Exercise tasks =>
1. In the passage on the tau inhibitor OLX-07010, what do the results in the two young-mouse models validate? Explain why, in one to three sentences.
2. In the passage on the tau inhibitor OLX-07010, reproduce the text starting with "The Alzheimer’s clinical" and going on through "tau aggregation pathway.", switching "young mice" to "juvenile mice".
3. Pick up the passage on the tau inhibitor OLX-07010 after its last sentence and write what comes next.

Passage for review =>

-----

The Alzheimer’s clinical lead program is for the development of a small molecule inhibitor of tau self-association OLX-07010 which has demonstrated proof of concept across multiple transgenic mouse models of tauopathy. Treatment of young mice was effective in inhibiting the formation of tau aggregates in human tau mice modeling tau aggregation in Alzheimer’s disease (Davidowitz EJ et al., 2020) and in mice modeling tau aggregation in inherited forms of PSP or FTD in which mutated tau is more prone to misfold and aggregate (Davidowitz EJ et al., 2023).The activity in these two models translated from in vitro and cellular assays to an in vivo model of tau aggregation validating our screening approach and showing that targeting tau-self association can inhibit the entire tau aggregation pathway.
Moreover, acute therapeutic treatment of aged mice that had already developed tau aggregates inhibited the progression of tau aggregation (Patel DR et al., 2024). OLX-07010 was also evaluated in transgenic mice designed to develop both tau and amyloid beta aggregates that are hallmarks of pathology in Alzheimer’s disease. Treatment was also effective in inhibiting tau aggregation in this model (Patel DR et al., 2024).

-----

Record set =>
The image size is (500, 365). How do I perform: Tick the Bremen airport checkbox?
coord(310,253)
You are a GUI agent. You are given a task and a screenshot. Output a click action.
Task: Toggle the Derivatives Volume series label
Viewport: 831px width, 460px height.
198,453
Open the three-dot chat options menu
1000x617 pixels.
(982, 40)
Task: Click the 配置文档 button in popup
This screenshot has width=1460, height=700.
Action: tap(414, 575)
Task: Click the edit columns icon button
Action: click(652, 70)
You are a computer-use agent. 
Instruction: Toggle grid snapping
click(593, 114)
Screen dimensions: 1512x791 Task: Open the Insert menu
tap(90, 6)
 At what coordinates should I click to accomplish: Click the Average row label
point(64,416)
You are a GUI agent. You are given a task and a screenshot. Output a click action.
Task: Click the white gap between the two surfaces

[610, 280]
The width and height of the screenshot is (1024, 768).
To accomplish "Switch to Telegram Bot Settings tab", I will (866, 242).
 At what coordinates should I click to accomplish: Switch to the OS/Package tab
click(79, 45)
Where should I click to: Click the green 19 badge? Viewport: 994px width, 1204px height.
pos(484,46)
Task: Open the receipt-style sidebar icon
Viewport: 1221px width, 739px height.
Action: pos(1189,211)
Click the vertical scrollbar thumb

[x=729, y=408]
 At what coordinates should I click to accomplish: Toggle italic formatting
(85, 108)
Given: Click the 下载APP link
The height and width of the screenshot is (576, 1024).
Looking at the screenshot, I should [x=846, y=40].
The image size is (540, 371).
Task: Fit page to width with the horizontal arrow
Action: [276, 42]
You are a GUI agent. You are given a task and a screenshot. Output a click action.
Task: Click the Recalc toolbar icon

-----

Answers by item number =>
1. The results validate the screening approach. The activity seen in the in vitro and cellular assays carried over to an in vivo model of tau aggregation. This showed that targeting tau self-association can inhibit the entire tau aggregation pathway.

2.
The Alzheimer’s clinical lead program is for the development of a small molecule inhibitor of tau self-association OLX-07010 which has demonstrated proof of concept across multiple transgenic mouse models of tauopathy. Treatment of juvenile mice was effective in inhibiting the formation of tau aggregates in human tau mice modeling tau aggregation in Alzheimer’s disease (Davidowitz EJ et al., 2020) and in mice modeling tau aggregation in inherited forms of PSP or FTD in which mutated tau is more prone to misfold and aggregate (Davidowitz EJ et al., 2023).The activity in these two models translated from in vitro and cellular assays to an in vivo model of tau aggregation validating our screening approach and showing that targeting tau-self association can inhibit the entire tau aggregation pathway.

3.
As an oral, small molecule targeting tau-self association (the beginning stages of the tau aggregation cascade), OLX-07010 has the potential to be easily administered to improve patient compliance, lower patient burden based on likely enhanced safety profile compared with recently approved antibody treatments, accessibility on a global scale and manufactured at lower costs compared to other approaches. Additionally, OLX-07010 could complement both tau and beta-amyloid antibody treatment.